Work to be completed: Collect every line below that contains the word "Search" and copy each one in full.

Begin

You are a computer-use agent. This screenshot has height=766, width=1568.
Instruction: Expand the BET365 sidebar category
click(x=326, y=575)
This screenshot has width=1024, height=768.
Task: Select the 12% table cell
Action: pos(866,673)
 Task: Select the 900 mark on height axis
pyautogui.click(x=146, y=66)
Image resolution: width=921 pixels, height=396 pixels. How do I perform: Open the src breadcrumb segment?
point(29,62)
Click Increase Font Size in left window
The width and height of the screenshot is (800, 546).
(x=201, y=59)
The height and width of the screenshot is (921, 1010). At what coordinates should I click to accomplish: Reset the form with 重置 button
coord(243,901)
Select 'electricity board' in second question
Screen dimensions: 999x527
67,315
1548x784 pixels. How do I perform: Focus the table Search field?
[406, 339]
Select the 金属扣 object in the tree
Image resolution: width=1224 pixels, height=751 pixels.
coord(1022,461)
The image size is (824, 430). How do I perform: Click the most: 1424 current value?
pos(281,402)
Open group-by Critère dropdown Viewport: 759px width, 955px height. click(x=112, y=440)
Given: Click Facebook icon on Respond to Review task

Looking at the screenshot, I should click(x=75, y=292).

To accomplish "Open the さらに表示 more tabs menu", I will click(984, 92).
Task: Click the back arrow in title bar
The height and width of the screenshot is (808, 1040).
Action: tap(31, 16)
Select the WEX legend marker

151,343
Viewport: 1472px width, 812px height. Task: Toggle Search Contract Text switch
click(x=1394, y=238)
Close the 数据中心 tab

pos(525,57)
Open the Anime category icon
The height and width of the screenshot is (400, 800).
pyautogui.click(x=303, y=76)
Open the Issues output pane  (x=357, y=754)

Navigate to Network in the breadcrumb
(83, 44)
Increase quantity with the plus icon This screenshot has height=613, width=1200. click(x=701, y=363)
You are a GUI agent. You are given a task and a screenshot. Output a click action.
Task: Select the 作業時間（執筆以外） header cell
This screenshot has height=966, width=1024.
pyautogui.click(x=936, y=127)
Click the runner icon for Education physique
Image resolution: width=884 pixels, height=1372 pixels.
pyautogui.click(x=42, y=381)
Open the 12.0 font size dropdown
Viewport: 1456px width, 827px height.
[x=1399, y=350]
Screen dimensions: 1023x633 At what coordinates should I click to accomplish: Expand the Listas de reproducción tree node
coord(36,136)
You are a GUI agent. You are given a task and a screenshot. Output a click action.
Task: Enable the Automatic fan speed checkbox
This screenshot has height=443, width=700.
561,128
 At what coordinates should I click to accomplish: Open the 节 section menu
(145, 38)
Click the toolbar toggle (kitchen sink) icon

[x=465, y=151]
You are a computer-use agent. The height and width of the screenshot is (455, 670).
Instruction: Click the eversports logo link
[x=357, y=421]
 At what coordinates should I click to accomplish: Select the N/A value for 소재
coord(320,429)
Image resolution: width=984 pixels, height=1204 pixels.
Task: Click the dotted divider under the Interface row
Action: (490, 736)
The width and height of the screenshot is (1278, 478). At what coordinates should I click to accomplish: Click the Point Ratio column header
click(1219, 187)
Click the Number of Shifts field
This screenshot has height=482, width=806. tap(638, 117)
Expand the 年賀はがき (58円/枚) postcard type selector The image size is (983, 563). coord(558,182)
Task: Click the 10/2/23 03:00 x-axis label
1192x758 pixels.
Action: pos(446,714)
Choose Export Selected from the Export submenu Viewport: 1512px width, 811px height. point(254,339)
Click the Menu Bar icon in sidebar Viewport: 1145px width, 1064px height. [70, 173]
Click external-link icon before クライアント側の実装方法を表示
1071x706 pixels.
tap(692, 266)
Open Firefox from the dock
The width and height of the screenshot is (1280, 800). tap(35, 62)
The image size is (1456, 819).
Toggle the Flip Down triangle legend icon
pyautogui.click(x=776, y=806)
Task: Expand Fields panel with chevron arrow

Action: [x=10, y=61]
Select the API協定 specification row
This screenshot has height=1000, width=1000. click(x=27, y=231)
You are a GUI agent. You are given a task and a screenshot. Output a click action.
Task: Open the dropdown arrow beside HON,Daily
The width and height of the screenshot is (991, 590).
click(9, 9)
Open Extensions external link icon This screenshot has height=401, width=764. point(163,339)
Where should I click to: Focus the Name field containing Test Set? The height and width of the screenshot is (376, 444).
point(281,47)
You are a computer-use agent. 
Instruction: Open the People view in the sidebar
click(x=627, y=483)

End

Output below:
1548x784 pixels. How do I perform: Focus the table Search field?
Viewport: 1472px width, 812px height. Task: Toggle Search Contract Text switch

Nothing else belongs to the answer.